Although Prime Minister Theresa May uses another life to try to pass a level in the Brexit game, some British fideogame studios are afraid of leaving the European Union (UE) to represent the end of the game for them.

"Our industry is particularly open to Brexit," worries Nick Button-Brown, a veteran of the video-wide scene that now advises young creators.

The United Kingdom – the country where Lara Croft Tomb Raider and Grand Theft Auto was created – is the fifth largest world video game market in turnover, behind China, the United States, Japan and Germany. And more than a third of 20,000 workers are citizens of other European Union countries.

"Before, I used to collect my teams using EU talent because I knew we could recruit and bring them easily," Button-Brown said at the Payload Studios offices, A young studio in London is responsible for the videogame "Terratech".

"Now, it is no longer possible," it's killed at the end of Britain.

Vincent Scheurer, co-founder of this company of around 20 employees, also thought about what might happen after March 29, the expected date for the United Kingdom departure from the EU.

"It's much harder for small structures to recruit outside the EU because of the visa system. If these rules extend to all Europe (…) they would represent real existential risk for the study, "he said.

In light of these concerns, last year, the Games4EU anti-freeze campaign was launched, an unusual venture that is usually reluctant to take part in politics.

"About 80% of members of this industry voted to remain in the EU and we want to make their voice heard," said George Osborn, a co-founder of the organization.

Tolga Ak, dynion / AFP
Tolga Ak, dynion / AFP

FIFA deprived?

He signed over by a hundred Games4EU petition studies. The group claims that it fears an increase in production prices, as well as partial relocation or a number of studies to the continent.

They are also concerned about the safe circulation of shared data.

"Online data circulates freely between the UK and the EU," explained Button-Brown, also a member of Games4EU. "But we do not know what's going on with Brexit, this issue has not been resolved. There is a scenario where we can not play FIFA with someone in the EU country."

The issue is not trivial, as video games bring 3,000 million pounds (3,900 million dollars, 3,450 million euros) to the British economy.

"Our industry is globally and Brexit without an agreement would be a barrier to the role of the United Kingdom. Unfortunately, there is no clear answer to protecting the studios of their impact," said Tim Heaton, Assembly studio director Creative, who plays an important part in the industry and is one of the few companies that speak officially on this topic.

"Large companies will go ahead because they have enough money to control," said Button-Brown. "The smaller studies will be most affected, but those are just as imaginative."

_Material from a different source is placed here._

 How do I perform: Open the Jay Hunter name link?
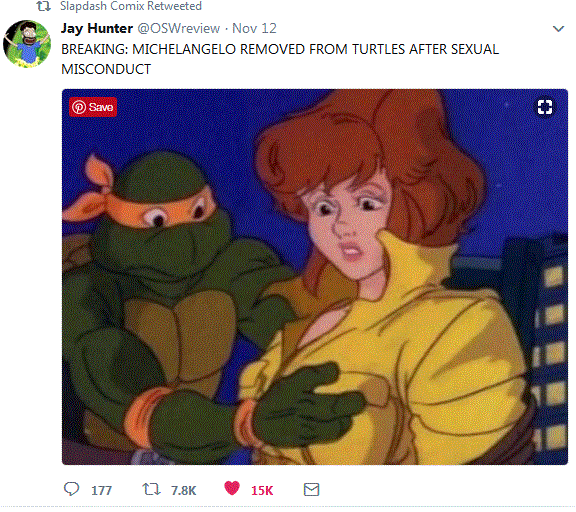click(x=97, y=28)
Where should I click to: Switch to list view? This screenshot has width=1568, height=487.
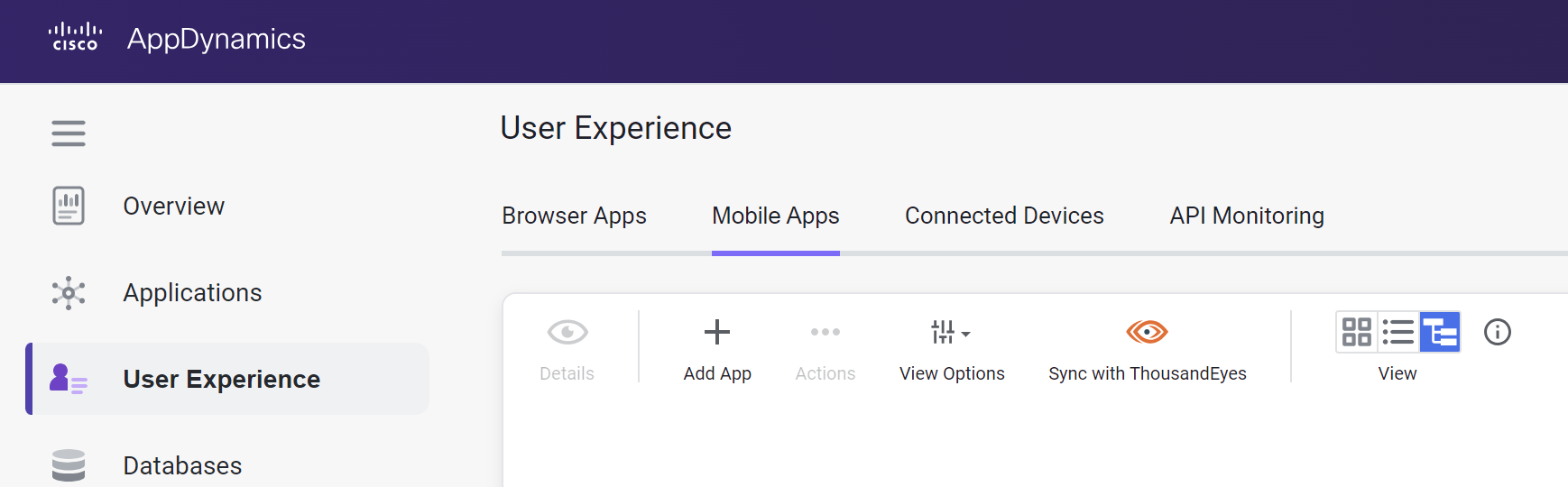click(x=1398, y=332)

Yet, the Brexit also inspired some creators such as Tim Constant, who announced this summer "Not Tonight", an independent small game that took place in England that was eliminated and xenophobic postbrexit.

"He had a therapeutic qualities," said Constant, 40. "This incredible sense of frustration was born with Brexit. I can imagine turning my way into a video game is my way to get involved in the debate."

"For me, the Brexit is like a war game," Button-Brown sighs. "But a game where we know who will lose the game in advance."